Embodied AI for Vision Language Navigation (VLN) with Quadruped Robots

Published in Github Repo, 2025

Links

Paper: Advancing Vision-Language Navigation for Quadruped Robots
Poster: Poster
Code: FYP-Navigator GitHub Repository
Video: Presentation

This project draws inspiration from pioneering works in Vision-Language Navigation (VLN), notably the NaVILA and Recurrent-VLN-BERT. These efforts motivated our focus on adapting VLN frameworks for the unique dynamics of quadruped robots. Additionally, ChatGPT was used in polishing this document.

Author: Wong Lik Hang Kenny

GitHub Repository: FYP-Navigator

Related Repositories:

Dataset: VLN-Go2-Matterport
Main Model: Recurrent-VLN-Bert-Isaac
LLM Case Study: MCoT-LLM-VLN

Cover Image

Figure 1: Quadruped robot navigating in the simulator (Isaac Sim).

Abstract

Embodied Artificial Intelligence (Embodied AI) enables robots to perceive and interact with their environments, with Vision-Language Navigation (VLN) as one of the most critical downstream tasks where robots are required to follow language instructions to reach target locations. Current VLN research mainly uses physically simplified simulators and low-mobility wheeled robots. These approaches fail to match the complex real-world conditions such as uneven terrains. This project aims to advance VLN by introducing Recurrent-VLN-Bert-Isaac, a novel imitation learning-based model architecture tailored for quadruped robots, and the VLN-Go2-Matterport dataset, a novel VLN dataset for navigation in high-fidelity indoor environments.
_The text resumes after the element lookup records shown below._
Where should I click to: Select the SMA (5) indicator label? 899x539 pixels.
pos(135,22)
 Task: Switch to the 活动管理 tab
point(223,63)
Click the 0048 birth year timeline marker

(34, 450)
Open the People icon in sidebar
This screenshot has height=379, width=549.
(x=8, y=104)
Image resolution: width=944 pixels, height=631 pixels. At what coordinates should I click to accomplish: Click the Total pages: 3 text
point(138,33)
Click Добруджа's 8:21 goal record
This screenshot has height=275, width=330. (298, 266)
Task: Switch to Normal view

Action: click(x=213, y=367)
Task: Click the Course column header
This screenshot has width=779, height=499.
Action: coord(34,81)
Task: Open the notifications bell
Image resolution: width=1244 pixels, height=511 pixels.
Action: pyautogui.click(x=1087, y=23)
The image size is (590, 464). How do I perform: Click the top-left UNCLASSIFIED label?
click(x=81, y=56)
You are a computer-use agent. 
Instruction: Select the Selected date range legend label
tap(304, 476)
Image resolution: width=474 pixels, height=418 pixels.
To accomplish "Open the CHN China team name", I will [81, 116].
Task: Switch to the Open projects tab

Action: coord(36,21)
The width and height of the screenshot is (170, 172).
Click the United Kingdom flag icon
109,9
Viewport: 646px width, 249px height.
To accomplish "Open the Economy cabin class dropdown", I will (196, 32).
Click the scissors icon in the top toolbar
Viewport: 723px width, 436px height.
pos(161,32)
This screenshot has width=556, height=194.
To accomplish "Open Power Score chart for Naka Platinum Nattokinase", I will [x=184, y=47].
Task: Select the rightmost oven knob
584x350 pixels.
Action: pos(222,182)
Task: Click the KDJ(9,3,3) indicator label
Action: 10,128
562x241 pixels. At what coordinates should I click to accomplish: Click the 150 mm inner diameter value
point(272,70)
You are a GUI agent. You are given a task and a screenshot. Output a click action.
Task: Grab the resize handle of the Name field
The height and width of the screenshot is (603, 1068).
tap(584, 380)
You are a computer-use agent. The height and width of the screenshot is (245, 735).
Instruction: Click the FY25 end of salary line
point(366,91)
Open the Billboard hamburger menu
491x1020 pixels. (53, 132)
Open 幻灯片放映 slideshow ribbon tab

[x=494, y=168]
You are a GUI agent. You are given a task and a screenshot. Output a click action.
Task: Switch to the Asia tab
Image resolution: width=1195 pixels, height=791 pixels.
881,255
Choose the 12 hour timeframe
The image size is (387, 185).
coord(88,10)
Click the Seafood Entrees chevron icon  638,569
This dataset enhances accessibility for researchers in Computer Vision and Natural Language Processing, and to bridge the gap between research and real-world deployment. Our promising experimental results demonstrate that the model effectively learns navigation policies from the dataset that are transferable to simulators. Additionally, We also explored LLM-based approaches, detailed in the Appendix. Together, this work contributes important and meaningful tools and insights to Embodied AI.

Project Overview

Vision-Language Navigation (VLN) stands as a pivotal challenge in Embodied AI, tasking robots with interpreting natural language directives (e.g., “Go to the kitchen and find the red chair”) to reach designated locations. Existing VLN methods often falter, limited by oversimplified simulators and wheeled robots unfit for rugged terrains. This project bridges these shortcomings by:

Introducing Recurrent-VLN-Bert-Isaac, a transformer-based model engineered for quadruped robots, adept at navigating dynamic, intricate environments.
Presenting the VLN-Go2-Matterport dataset, which encapsulates navigation data from a quadruped robot’s viewpoint in lifelike indoor settings.

Conducted in Nvidia Isaac Sim, our experiments demonstrate a 40% success rate across 10 test episodes, with an average progress of 53%, underscoring the model’s capacity to master effective navigation strategies. Additional LLM-based investigations further broaden the project’s horizons.

Key Contributions

VLN as a Computer Vision-like Problem: We recast VLN as a series of image-driven decisions, releasing the VLN-Go2-Matterport dataset with a flexible collection pipeline to unite Embodied AI with Computer Vision and NLP research.
Novel Architecture: Recurrent-VLN-Bert-Isaac fuses language and visual inputs into a latent representation framework, optimized for quadruped navigation.
LLM-based Exploration: We evaluate LLM-based VLN strategies (detailed in the appendix), providing initial findings and avenues for future inquiry.

Dataset Description

The VLN-Go2-Matterport dataset is a vital asset for advancing Vision-Language Navigation (VLN) research, tailored specifically for quadruped robots. Unlike image-based datasets that limit agents to fixed viewpoints and discrete actions, or 3D-based datasets that demand impractical computational resources for end-to-end training, our dataset strikes a balance. It discretizes continuous environments while preserving the visual perspectives and agile dynamics of a quadruped robot, making it ideal for training end-to-end imitation learning-based VLN policies.

This dataset captures the actions and viewpoints of an expert Unitree Go2 robot navigating indoor environments reconstructed from the Matterport dataset [mattersim], rendered in Isaac Lab. Each of the 869 episodes represents a complete VLN task, where the robot follows an expert path under a pre-trained low-level locomotion policy, recording high-level navigation decisions as discrete actions. Each episode includes:

Natural Language Instructions: Precise commands like “Go to the kitchen and find the red chair,” drawn from the VLN-CE-Isaac benchmark.
RGB Images: A sequence of high-resolution images from the Go2’s camera, offering a first-person view of the environment.
Depth Maps: Paired depth information with statistics outlined in Table 1, providing spatial context (e.g., minimum depth: 0.04 m, maximum: 39.36 m, mean: 2.02 m, standard deviation: 1.68 m).
Discrete Actions: High-level decisions—”Move forward,” “Turn left,” or “Turn right”—serving as ground truth for imitation learning.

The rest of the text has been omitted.